## Exercise passage
★ ★ ★ ★ ★

A California Rockfish’s Remarkable Journey

By Andy Walgamott, on March 6th, 2014

Call it the OR7 of groundfish.

Though the species isn’t exactly known to be finloose like highly migratory Chinook and albacore (or footloose as a certain GPS-collared wolf), a black rockfish tagged off Monterey last summer was hooked this past weekend up near Newport, Ore. – a 600-mile swim.

(YAQUINA BAY CHARTERS)

(YAQUINA BAY CHARTERS)

An angler aboard Yaquina Bay Charter‘s boat the Gracie K hauled in the fish, which bore a tag from the California Collaborative Fisheries Research Program.

After it was reported, the charter office posted that it received this message from CCFRP:

“Your fish was tagged and released in the Point Lobos reference site, was at liberty for 194 days, and moved approximately 606 miles (net distance traveled). This makes your Black Rockfish the new record for distance travelled by a CCFRP tagged fish!”

An official at the program told Northwest Sportsman that they’ve been tagging black rockfish since the mid-2000s to study their movement.

She said only four have shown longer movement, but nothing like this.

The species is hugely important to coastal sport fisheries and to better understand them both Northwestern states have been studying them.

Oregon biologists have also been tagging black rocks with tiny PIT tags since 2002. Fishing with volunteers out of Newport they’ve inserted around 30,000 of the devices. According to a webpage on the project, one out of every 100 fish brought back to the docks on Yaquina Bay by sport fishermen has a tag, about 2,500 or so black rockfish.

★ ★ ★ ★ ★

## Available data
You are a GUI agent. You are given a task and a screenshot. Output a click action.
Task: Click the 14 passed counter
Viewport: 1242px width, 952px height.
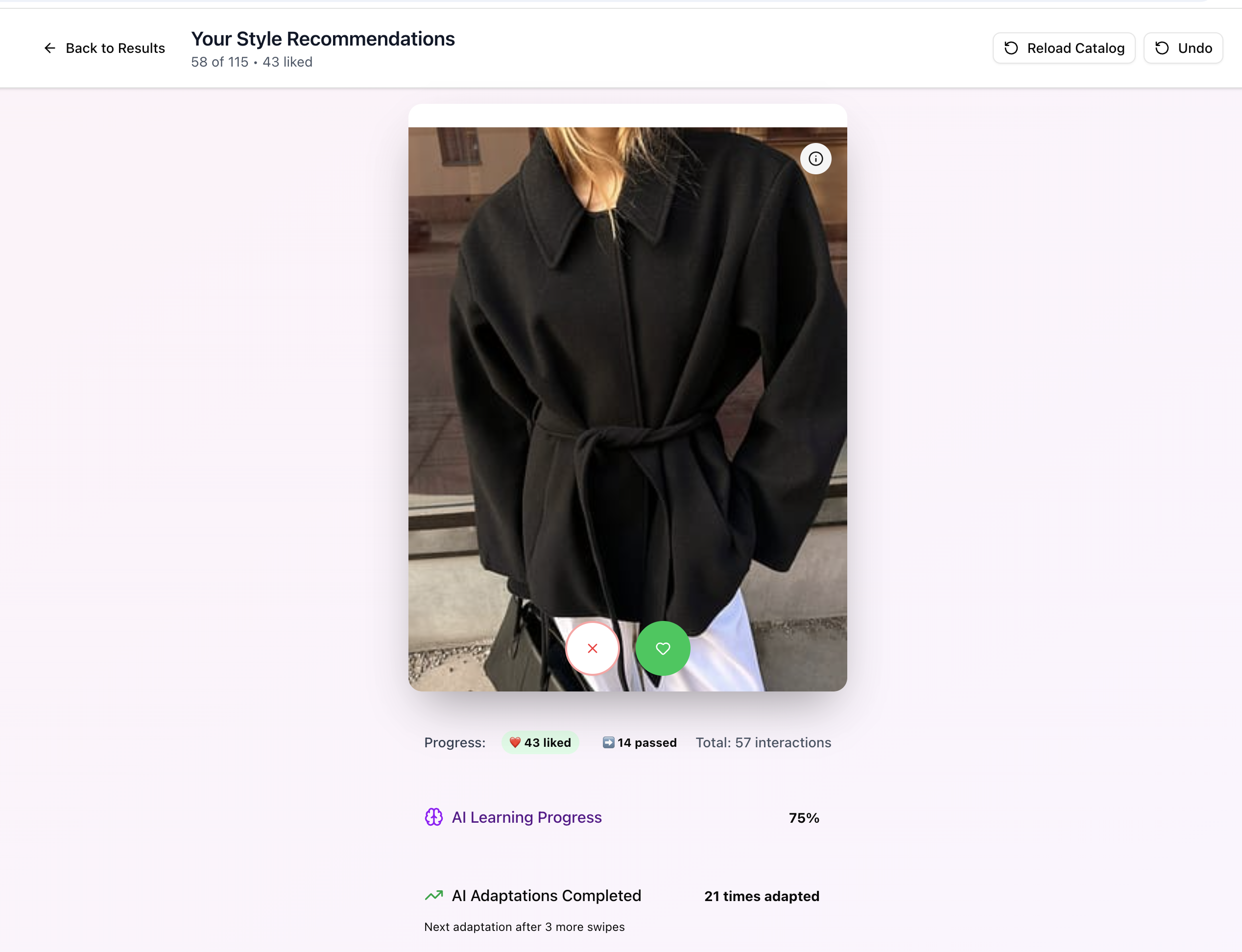click(640, 742)
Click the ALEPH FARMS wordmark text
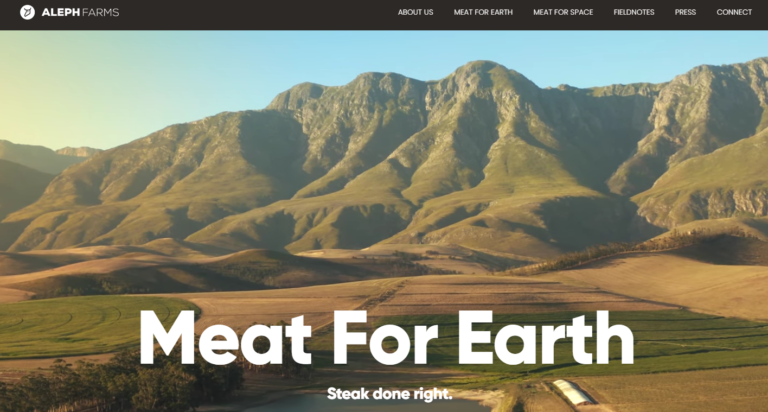 pyautogui.click(x=80, y=12)
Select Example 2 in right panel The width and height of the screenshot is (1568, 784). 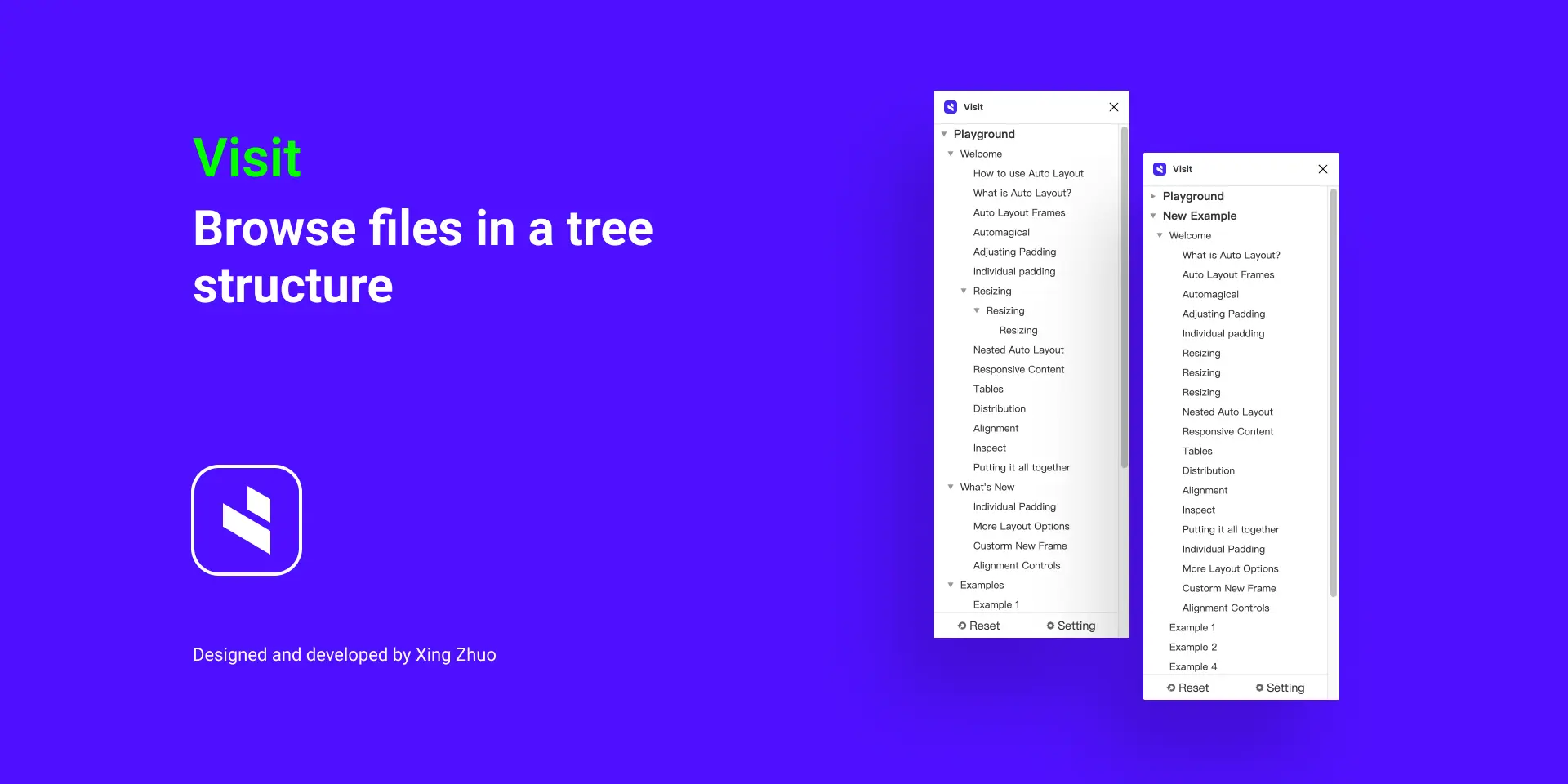tap(1193, 647)
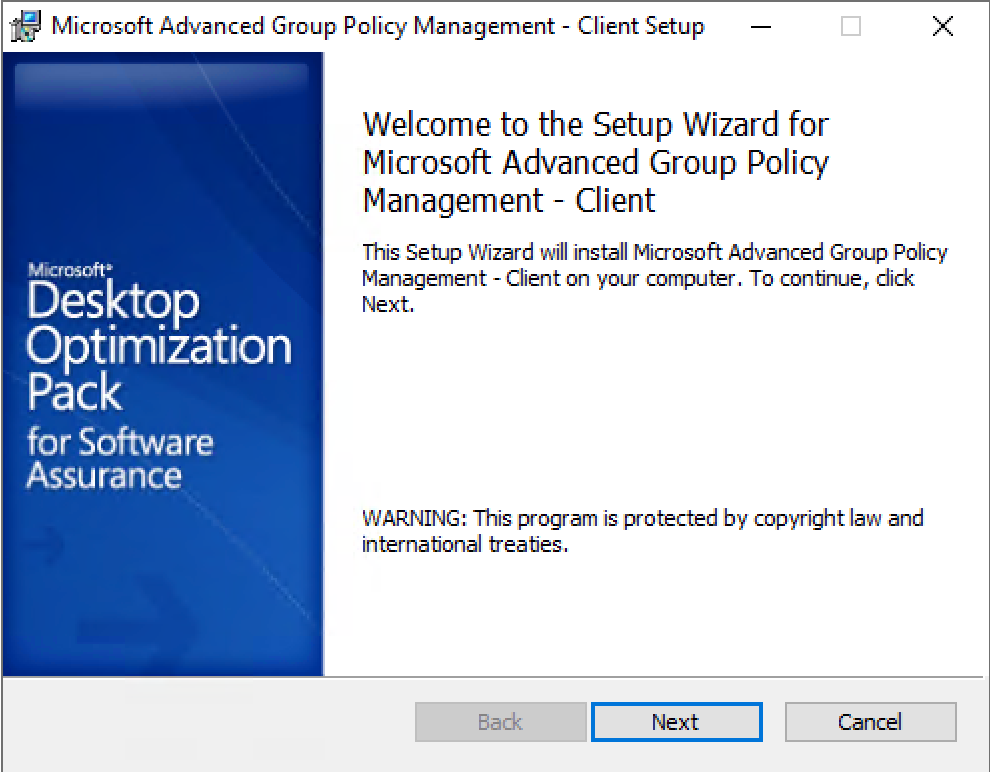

★ ★ ★ ★ ★

## Complete the following
1/ According to the rockfish article, how many days was the tagged black rockfish at liberty before it was caught?
2/ Continue the rockfish article from its last sentence.
The material that comes after the rockfish article is separate from it.

## Results of the tasks
1/ 194 days.

2/
Up the coast 18 miles or so in Depoe Bay, Ore., however, only four of those fish have been recovered.

One angler who has participated in ODFW’s effort reports that many are caught within a cast or three of where they were tagged.

A WDFW study found that 75 percent of rockfish it tagged moved 6 miles or less, but 2 percent moved 60 miles or more. Maps show how far some went  from tagging locations off the Washington and north Oregon Coasts, with one swimming from roughly Neah Bay south to Newport, and one from the Cape Falcon, Ore., area turning up off Eureka.

Black rockfish were the stock that showed the most benefit from California’s marine protected area program, according to a 2013 article in the San Jose Mercury News, but the migratory nature of a few kinda makes you scratch your head about what that mysterious ol’ ocean is capable of.